# [PROBLEM TO SOLVE]
Exactly reproduce the lines from the top of the entries below through the line containing "Task: Click the 'this' variable cube icon", with both ends included.

# [Saved entries]
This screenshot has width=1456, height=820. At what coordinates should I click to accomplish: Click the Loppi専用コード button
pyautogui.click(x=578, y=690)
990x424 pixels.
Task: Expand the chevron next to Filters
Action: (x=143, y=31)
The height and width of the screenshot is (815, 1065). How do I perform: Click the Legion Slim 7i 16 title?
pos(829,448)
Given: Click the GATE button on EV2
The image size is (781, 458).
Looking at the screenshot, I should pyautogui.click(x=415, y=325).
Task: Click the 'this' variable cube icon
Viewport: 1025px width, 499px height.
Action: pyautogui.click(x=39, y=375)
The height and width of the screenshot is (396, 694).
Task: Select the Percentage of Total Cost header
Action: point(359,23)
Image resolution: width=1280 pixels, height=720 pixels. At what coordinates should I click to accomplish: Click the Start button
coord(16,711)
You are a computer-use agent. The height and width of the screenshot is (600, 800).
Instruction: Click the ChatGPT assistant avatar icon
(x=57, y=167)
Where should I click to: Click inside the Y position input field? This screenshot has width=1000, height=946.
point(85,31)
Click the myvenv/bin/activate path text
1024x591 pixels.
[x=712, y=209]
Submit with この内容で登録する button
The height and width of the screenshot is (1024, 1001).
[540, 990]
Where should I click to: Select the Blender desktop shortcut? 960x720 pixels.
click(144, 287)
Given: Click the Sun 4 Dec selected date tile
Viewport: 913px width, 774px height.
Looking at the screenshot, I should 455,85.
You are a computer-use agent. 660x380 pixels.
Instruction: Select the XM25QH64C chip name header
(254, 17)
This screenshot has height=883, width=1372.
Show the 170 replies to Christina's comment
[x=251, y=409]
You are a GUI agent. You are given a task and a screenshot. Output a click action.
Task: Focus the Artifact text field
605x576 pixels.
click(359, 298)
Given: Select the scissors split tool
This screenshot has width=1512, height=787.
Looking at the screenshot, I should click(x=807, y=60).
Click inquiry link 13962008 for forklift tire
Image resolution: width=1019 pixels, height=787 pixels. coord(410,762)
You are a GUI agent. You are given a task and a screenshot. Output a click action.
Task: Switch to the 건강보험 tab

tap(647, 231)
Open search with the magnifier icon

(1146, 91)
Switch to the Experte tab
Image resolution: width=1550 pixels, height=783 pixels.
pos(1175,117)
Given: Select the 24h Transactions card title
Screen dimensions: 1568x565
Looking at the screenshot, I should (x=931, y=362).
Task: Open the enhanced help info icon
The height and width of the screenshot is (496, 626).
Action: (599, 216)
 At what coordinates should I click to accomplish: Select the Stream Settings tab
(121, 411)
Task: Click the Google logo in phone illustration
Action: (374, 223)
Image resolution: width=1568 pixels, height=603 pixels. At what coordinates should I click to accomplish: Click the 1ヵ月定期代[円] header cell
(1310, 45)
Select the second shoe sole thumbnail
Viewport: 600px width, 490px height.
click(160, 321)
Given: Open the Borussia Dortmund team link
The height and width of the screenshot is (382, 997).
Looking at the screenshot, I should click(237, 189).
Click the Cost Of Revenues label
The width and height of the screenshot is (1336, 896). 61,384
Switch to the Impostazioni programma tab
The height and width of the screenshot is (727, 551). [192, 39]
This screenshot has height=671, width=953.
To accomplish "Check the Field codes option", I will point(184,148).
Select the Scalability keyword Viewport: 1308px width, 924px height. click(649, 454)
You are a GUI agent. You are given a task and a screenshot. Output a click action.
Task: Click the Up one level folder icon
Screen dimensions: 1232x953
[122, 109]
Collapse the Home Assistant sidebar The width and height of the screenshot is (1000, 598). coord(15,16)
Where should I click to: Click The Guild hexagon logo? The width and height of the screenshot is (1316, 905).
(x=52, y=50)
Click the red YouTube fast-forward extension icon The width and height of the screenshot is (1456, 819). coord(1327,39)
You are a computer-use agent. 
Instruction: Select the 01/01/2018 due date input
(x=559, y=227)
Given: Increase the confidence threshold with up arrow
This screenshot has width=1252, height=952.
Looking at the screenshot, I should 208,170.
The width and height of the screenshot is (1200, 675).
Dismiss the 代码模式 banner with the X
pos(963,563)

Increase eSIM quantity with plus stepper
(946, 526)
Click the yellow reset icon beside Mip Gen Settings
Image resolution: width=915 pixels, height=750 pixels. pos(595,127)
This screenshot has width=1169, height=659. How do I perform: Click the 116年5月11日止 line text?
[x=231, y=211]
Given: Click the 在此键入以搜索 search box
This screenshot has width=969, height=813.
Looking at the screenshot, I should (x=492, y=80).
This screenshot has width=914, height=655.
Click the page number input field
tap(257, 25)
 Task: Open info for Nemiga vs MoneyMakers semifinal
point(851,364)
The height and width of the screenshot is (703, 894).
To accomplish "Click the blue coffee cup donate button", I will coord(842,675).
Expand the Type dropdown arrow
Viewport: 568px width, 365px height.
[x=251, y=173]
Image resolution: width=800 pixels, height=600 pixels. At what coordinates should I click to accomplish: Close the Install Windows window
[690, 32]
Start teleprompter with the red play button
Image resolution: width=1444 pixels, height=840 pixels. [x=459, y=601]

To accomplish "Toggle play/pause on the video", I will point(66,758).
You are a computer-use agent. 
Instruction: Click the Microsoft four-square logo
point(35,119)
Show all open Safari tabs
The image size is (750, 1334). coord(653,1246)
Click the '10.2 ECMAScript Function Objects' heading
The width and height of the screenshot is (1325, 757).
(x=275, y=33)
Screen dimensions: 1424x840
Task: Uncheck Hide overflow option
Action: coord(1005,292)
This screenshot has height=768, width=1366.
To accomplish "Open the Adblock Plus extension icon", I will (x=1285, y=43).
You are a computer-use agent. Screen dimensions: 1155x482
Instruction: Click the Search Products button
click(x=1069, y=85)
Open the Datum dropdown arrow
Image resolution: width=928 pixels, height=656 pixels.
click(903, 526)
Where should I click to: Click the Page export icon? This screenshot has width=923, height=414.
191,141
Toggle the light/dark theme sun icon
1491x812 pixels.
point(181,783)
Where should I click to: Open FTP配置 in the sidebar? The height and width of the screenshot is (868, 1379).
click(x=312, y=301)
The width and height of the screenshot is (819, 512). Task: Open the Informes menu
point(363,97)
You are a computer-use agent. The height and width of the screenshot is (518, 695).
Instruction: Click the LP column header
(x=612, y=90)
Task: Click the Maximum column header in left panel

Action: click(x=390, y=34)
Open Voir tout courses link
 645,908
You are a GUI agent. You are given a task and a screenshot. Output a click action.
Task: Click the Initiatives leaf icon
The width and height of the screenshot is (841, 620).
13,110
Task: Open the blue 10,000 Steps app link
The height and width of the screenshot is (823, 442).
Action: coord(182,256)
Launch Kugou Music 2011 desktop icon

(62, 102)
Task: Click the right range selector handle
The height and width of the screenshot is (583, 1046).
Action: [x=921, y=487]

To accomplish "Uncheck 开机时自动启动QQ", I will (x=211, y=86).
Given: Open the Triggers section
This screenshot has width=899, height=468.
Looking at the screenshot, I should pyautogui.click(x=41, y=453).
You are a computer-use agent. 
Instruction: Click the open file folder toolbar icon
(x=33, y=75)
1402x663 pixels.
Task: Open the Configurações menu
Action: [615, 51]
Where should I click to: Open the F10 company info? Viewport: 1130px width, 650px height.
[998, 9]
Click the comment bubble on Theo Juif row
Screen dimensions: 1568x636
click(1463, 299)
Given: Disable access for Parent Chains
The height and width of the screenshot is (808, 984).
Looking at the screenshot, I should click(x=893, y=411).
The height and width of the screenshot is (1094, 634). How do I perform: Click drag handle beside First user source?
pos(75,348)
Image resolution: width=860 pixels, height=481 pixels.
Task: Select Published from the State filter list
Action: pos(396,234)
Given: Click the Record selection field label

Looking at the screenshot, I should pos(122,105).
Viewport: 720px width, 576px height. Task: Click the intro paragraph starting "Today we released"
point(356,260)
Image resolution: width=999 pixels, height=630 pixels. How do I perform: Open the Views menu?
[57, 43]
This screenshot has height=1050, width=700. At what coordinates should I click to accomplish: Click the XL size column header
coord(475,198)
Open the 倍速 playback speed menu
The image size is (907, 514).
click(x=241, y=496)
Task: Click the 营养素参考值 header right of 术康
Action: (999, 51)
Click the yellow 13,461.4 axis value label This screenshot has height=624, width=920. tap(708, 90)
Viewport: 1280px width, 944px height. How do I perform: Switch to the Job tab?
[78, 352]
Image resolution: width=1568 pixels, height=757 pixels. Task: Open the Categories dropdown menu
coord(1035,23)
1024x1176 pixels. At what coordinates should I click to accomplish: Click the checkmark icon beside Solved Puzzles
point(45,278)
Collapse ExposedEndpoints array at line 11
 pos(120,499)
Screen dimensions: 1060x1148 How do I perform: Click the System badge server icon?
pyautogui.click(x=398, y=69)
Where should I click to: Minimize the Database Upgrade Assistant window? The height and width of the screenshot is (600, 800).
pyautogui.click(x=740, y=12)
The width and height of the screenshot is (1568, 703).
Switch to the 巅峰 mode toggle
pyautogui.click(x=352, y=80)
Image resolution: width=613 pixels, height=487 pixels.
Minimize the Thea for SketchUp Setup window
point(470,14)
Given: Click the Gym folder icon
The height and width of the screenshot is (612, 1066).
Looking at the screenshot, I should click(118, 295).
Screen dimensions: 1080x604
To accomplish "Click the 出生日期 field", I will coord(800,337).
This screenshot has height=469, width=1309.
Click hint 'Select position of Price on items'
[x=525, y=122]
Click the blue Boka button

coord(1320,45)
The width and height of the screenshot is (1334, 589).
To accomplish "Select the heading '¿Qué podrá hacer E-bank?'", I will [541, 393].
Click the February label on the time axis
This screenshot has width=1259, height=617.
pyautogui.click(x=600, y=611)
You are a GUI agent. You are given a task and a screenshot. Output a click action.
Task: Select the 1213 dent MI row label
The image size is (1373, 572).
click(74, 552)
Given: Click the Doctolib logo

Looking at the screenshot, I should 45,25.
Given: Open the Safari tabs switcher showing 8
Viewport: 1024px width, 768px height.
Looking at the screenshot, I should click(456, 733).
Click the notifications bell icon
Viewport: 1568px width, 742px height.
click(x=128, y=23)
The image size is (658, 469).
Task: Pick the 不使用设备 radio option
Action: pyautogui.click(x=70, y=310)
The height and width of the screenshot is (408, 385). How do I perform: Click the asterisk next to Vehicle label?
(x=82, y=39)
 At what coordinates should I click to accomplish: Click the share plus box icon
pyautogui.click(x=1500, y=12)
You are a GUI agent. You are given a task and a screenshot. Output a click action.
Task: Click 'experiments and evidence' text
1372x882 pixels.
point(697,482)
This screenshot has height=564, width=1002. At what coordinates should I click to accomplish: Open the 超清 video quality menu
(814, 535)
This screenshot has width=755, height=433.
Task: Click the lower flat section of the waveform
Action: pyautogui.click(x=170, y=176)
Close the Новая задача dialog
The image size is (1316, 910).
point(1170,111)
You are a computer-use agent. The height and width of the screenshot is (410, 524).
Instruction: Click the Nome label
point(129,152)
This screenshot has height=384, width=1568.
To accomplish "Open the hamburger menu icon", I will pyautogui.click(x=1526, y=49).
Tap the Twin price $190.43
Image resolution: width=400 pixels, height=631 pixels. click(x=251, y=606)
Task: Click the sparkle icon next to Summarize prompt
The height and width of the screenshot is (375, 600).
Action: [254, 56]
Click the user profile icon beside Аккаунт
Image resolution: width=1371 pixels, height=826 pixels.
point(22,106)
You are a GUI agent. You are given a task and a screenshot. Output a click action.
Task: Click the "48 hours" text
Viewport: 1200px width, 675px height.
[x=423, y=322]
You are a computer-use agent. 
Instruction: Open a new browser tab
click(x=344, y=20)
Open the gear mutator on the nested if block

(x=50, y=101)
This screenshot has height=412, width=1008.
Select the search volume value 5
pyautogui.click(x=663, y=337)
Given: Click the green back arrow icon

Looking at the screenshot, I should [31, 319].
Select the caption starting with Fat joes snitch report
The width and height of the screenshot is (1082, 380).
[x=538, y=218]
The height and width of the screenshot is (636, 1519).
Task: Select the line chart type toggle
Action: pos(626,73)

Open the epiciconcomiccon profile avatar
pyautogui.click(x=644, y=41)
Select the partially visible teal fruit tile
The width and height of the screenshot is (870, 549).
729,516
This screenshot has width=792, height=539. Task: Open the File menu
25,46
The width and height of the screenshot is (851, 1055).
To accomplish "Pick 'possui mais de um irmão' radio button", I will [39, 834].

# [COMPLETED EXERCISE]
This screenshot has width=1456, height=820. At what coordinates should I click to accomplish: Click the Loppi専用コード button
pyautogui.click(x=578, y=690)
990x424 pixels.
Task: Expand the chevron next to Filters
Action: (x=143, y=31)
The height and width of the screenshot is (815, 1065). How do I perform: Click the Legion Slim 7i 16 title?
pos(829,448)
Given: Click the GATE button on EV2
The image size is (781, 458).
Looking at the screenshot, I should pyautogui.click(x=415, y=325).
Task: Click the 'this' variable cube icon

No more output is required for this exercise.